**Problem description:**
Your response must be made up of each line in the data below that contains the string "target".

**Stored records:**

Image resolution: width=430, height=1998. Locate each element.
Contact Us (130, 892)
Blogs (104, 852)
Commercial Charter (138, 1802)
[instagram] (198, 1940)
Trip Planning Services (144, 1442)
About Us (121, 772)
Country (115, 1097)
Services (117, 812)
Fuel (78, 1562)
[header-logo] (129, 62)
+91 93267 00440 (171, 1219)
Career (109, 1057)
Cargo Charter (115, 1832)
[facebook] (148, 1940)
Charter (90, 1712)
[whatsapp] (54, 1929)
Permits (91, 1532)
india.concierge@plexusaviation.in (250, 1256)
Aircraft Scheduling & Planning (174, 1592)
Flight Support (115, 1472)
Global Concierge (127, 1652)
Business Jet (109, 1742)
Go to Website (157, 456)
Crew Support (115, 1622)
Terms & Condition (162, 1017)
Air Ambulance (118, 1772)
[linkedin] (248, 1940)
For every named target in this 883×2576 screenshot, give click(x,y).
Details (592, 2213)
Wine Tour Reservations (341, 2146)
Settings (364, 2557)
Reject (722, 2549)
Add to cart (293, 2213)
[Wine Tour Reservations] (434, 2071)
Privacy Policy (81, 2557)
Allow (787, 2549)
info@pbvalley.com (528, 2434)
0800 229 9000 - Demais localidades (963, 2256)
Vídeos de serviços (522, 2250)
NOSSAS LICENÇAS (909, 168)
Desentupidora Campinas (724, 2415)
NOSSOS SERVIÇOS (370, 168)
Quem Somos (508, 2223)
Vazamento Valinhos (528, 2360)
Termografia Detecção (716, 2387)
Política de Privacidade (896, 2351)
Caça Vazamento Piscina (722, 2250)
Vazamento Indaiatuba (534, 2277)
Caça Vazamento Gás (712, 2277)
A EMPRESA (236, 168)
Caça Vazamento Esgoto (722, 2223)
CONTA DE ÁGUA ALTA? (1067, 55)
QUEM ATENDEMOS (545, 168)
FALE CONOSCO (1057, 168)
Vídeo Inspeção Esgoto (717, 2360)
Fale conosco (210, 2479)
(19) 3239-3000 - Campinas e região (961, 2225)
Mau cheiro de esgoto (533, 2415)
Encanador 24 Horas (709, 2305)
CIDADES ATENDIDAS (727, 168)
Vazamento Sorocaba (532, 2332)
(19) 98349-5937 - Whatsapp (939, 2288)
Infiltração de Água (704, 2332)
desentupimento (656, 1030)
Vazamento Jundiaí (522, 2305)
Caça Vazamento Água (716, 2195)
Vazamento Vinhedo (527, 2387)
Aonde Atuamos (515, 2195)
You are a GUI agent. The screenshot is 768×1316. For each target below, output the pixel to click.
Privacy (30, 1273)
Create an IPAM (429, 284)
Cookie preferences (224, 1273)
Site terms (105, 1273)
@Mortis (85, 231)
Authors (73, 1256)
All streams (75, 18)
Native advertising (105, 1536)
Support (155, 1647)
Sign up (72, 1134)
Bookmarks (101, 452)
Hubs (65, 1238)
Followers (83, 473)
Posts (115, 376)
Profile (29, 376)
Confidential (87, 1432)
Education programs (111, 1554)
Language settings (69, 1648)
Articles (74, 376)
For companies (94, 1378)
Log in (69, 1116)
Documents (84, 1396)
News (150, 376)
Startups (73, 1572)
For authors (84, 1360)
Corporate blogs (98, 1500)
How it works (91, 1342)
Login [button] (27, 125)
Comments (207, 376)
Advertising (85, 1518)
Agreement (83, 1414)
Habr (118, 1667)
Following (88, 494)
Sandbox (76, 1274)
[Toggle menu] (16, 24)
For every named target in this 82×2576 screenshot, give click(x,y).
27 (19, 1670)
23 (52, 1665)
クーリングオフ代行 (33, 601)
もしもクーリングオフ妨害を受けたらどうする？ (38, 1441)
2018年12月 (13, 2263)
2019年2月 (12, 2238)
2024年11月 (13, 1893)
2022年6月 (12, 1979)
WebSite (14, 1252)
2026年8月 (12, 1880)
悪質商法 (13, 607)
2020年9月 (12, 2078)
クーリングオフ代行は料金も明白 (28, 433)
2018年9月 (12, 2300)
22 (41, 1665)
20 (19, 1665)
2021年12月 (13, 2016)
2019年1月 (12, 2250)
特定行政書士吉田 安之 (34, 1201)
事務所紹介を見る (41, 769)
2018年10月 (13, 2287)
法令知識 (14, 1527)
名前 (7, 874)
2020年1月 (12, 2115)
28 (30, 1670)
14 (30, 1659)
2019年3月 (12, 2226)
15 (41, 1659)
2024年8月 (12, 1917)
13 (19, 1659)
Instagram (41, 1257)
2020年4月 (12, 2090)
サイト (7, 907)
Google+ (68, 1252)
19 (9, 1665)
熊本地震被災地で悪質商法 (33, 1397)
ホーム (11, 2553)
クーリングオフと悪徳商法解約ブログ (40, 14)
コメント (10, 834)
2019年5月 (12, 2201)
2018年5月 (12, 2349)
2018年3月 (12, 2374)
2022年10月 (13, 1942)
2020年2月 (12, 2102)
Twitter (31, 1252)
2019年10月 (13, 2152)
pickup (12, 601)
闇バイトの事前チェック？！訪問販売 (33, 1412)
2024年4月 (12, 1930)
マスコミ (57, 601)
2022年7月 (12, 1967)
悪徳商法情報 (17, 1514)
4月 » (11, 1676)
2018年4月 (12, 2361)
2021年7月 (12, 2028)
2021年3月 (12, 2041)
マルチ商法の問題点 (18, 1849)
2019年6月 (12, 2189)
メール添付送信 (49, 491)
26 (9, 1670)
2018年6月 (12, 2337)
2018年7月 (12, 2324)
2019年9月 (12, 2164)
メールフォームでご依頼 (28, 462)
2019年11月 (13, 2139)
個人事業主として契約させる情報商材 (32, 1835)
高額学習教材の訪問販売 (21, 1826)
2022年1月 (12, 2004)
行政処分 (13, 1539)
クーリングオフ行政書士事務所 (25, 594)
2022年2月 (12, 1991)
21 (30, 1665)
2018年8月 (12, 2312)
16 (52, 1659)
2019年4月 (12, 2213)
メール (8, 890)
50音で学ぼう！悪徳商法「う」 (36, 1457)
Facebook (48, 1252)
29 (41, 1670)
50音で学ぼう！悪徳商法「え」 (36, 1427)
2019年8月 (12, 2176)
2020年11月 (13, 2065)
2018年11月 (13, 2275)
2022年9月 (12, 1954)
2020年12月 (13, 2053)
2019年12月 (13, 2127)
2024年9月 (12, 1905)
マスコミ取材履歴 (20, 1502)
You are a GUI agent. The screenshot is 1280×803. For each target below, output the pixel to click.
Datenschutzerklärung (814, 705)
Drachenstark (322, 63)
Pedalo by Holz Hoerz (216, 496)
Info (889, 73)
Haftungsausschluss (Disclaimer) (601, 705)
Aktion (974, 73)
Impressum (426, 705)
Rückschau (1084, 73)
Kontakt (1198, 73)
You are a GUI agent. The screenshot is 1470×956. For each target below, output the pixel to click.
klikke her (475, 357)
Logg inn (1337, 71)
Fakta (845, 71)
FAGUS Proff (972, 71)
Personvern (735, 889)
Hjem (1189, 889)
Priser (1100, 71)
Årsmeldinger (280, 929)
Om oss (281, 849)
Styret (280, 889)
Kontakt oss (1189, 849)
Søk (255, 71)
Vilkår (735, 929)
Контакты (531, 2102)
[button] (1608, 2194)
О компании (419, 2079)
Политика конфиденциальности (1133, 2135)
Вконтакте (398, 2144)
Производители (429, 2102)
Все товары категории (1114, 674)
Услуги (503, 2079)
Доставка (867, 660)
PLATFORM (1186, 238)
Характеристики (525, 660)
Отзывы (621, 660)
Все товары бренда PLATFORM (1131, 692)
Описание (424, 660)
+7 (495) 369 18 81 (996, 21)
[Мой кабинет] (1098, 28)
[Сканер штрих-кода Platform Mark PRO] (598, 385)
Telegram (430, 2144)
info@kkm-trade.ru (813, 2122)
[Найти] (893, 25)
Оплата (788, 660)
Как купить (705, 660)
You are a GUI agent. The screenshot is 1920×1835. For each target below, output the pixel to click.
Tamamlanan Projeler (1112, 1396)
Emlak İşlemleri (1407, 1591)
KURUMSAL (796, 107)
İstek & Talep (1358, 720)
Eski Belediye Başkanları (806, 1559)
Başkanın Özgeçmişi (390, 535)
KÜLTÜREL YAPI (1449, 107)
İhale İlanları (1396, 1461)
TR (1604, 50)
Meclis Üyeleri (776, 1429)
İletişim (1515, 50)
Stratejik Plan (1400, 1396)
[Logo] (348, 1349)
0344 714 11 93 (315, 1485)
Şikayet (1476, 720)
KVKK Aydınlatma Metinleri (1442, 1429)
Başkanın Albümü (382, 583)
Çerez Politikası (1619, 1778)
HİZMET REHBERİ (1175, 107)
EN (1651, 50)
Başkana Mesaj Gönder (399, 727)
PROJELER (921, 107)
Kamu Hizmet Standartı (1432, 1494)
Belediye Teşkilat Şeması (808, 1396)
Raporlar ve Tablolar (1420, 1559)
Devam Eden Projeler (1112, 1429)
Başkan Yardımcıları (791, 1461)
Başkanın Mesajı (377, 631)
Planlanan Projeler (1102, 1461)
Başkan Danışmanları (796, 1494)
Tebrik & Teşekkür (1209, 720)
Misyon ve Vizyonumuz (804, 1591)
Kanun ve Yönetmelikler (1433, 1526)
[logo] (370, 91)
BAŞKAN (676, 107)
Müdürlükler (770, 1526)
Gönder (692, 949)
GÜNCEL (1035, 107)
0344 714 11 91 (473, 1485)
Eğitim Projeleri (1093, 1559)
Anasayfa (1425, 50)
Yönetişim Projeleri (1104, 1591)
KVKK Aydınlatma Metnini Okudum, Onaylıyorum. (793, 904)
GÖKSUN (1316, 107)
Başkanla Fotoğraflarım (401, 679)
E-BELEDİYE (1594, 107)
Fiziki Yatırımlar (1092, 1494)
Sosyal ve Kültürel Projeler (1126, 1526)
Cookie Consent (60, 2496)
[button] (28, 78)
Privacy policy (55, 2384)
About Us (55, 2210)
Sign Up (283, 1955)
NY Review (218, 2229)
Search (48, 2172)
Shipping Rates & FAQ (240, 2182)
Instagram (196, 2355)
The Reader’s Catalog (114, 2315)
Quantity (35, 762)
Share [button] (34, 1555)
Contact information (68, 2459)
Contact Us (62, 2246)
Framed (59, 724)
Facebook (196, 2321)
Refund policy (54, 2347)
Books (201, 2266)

**Solution for this exercise:**
For every named target in this 883×2576 screenshot, give click(x,y).
You are a GUI agent. The screenshot is 768×1316. For each target below, output the pixel to click.
For every named target in this 82×2576 screenshot, give click(x,y).
You are a GUI agent. The screenshot is 1280×803. For each target below, output the pixel to click.
You are a GUI agent. The screenshot is 1470×956. For each target below, output the pixel to click.
You are a GUI agent. The screenshot is 1920×1835. For each target below, output the pixel to click.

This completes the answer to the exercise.